The use of narratives in safety and health communication

Abstract:

Unintentional injuries represent the leading cause of death among Americans aged 1-44 years. While there have been many life-saving advances in engineering, attempts to save lives by changing people's behavior have been less successful. For instance, safety and health communications have sometimes led to increased knowledge and self-reported intentions to comply with recommendations, but traditional efforts to demonstrate changes in actual target behaviors have often failed.

Research in many settings has shown that narrative communications have exceptional power to persuade and affect peoples' decisions. This suggests that safety and health messages might be more effective if they include narratives, such as brief stories about people who have been injured. The purpose of this dissertation is to determine if safety communications that include stories about injuries result in superior behavioral compliance when compared with traditional abstract safety messages.

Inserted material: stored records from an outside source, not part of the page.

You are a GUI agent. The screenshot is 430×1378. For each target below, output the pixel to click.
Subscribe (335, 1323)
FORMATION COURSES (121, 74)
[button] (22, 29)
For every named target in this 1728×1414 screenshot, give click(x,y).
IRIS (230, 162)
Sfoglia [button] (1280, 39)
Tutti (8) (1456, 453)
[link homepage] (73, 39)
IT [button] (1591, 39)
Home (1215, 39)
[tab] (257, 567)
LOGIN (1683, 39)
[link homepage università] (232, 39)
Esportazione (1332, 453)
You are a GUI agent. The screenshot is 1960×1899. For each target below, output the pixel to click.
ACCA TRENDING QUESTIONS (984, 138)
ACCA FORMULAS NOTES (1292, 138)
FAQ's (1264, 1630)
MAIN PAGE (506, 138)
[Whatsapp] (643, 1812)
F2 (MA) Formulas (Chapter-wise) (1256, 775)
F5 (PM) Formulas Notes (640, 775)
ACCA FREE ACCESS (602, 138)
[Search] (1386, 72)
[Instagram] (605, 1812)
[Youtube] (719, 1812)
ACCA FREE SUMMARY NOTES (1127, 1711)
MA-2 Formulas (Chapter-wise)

Teams of two participants assembled a swing set, using written instructions that contained relevant safety messages. Fifty-four teams were randomly assigned to three conditions: story-based safety messages, concrete nonstory safety messages, and traditional abstract safety messages. Compliance with safety messages was defined as the number of compliant components in the finished swing set. After adjustment for covariates, story-based messages resulted in a 20 percent improvement in compliance, compared with concrete nonstory and traditional abstract messages. Covariates included age, gender, (log) childcare experience, equipment assembly experience, presence of observer, and a final covariate related to timing of experimental sessions conducted by different experimenters.

A positive relationship was noted between behavioral compliance and immediate (but not delayed) recall of message content. Narrative transportation was also positively related to compliance, but only within the story-based condition. Behavioral compliance was not related to remindings or judgments about the likelihood of injuries.

The research is important because of its potential for improving safety communications and saving lives. Stories about injuries improved safety behavior even though the stories were brief and not designed to be entertaining or transporting. In contrast, the lack of correspondence between observed behavior and many surrogate measures suggests caution is in order when evaluating interventions using self-report measures, delayed memory, and other common dependent variables.